Written by Ann Carroll

Illustrated by Derry Dillon

First in a series of books that explores Irish folklore for children. In the first book readers are introduced to the king of Lir who is happy living in the castle with his wife and four children. They rule over their subjects until one day the queen dies. The family is disconsolate. After a time the king invites his wife’s sister to come and live in the castle to help take care of the children. He eventually marries her. Unknown to the king, Aoife is mean and unloving toward the children. She lets out her frustrations by retreating to a distant spot in the castle where she screams. One day she decides to take the children to the lake where she places a curse on them. She condemns them to spend three centuries as swans. They plead with her to leave them with human voices and the ability to sing. Feeling a bit guilty, she accedes to that wish.

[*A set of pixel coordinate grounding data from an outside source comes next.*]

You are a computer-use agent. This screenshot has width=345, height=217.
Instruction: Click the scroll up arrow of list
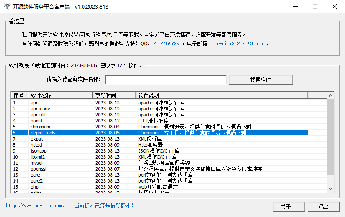330,95
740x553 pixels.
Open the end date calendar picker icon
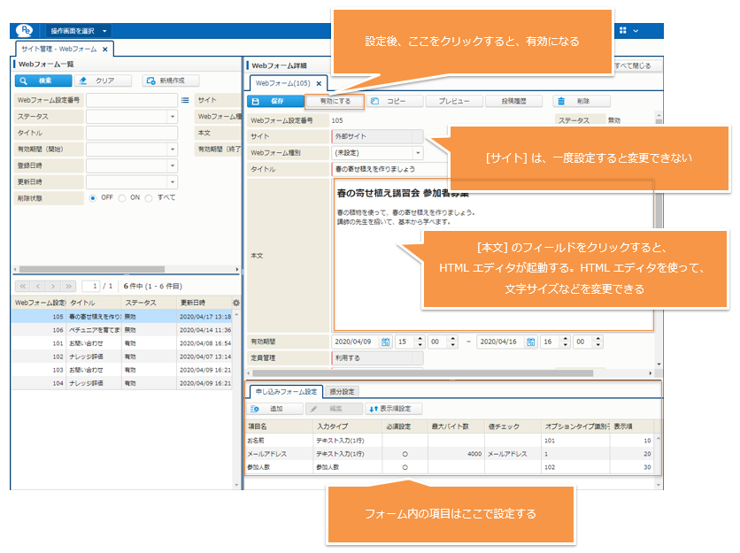pos(529,342)
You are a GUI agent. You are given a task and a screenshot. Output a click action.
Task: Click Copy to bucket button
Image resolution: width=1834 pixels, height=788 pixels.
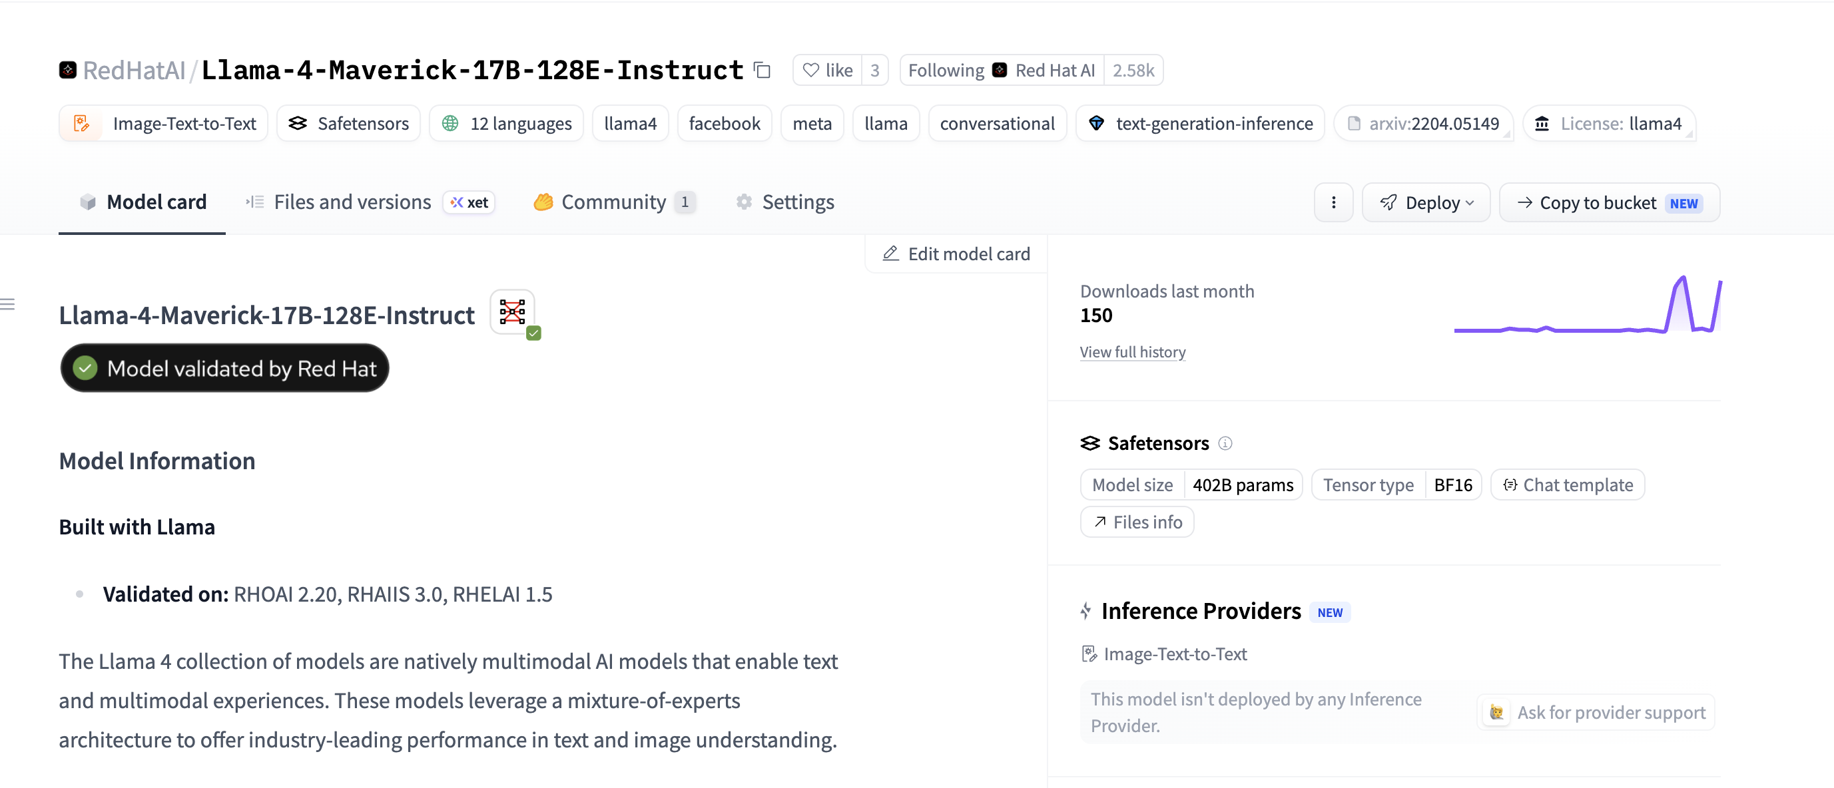point(1609,202)
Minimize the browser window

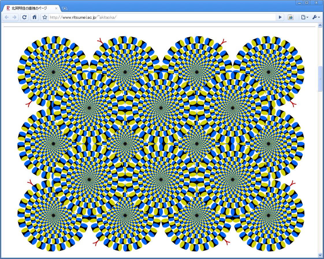[x=300, y=3]
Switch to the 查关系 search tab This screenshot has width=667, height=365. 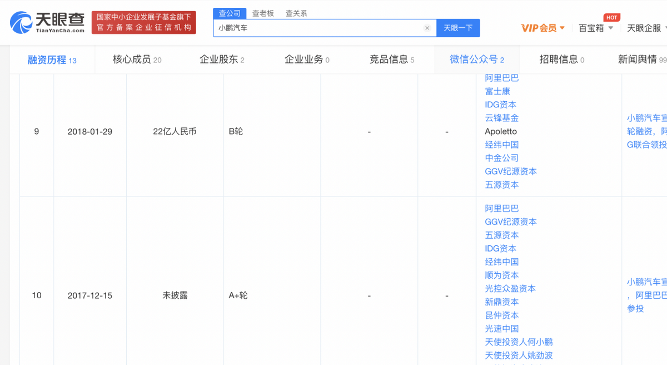pos(296,13)
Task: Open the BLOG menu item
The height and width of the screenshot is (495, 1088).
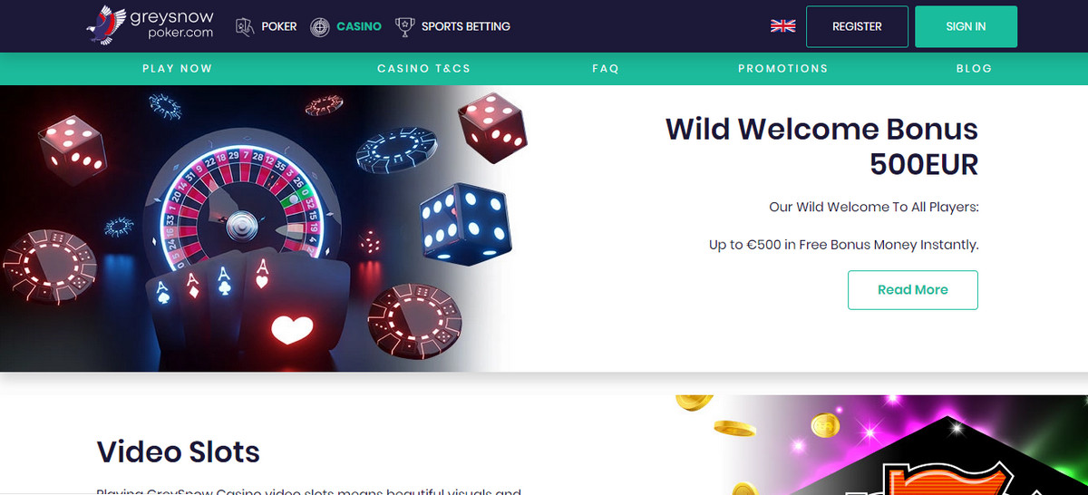Action: tap(974, 69)
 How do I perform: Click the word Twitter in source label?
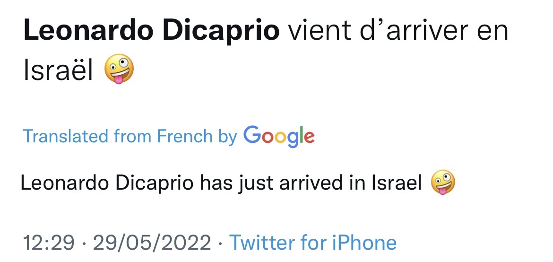tap(263, 243)
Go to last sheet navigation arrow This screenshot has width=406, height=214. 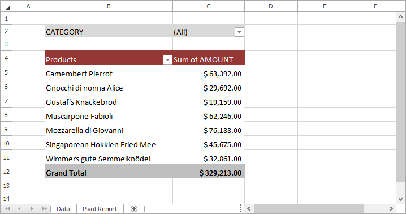click(45, 208)
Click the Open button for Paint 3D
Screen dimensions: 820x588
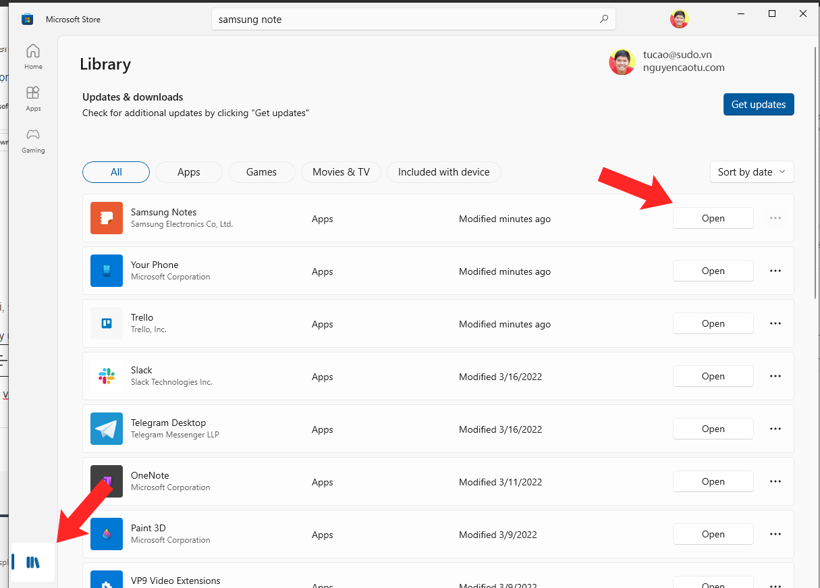point(713,534)
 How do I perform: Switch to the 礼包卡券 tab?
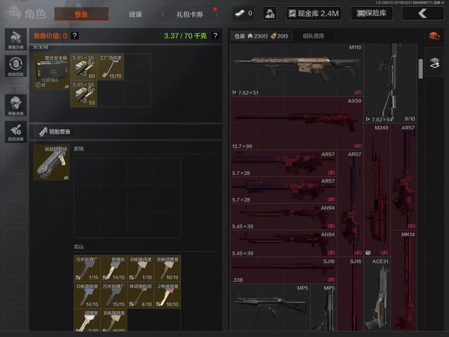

The king is furious with his queen. Meanwhile the king is distraught and searches throughout the kingdom for his children. The king discovers them one day and decides to spend the rest of his life living by their side. He uses his own magic to turn his wife into a shrieking crow. The children spend their lives swimming and wandering the seas until one day they meet St. Patrick.

Charming pencil drawings enhance the story. Most children will not be familiar with the plot. This book is an easy read for middle grade students who enjoy folklore and myth.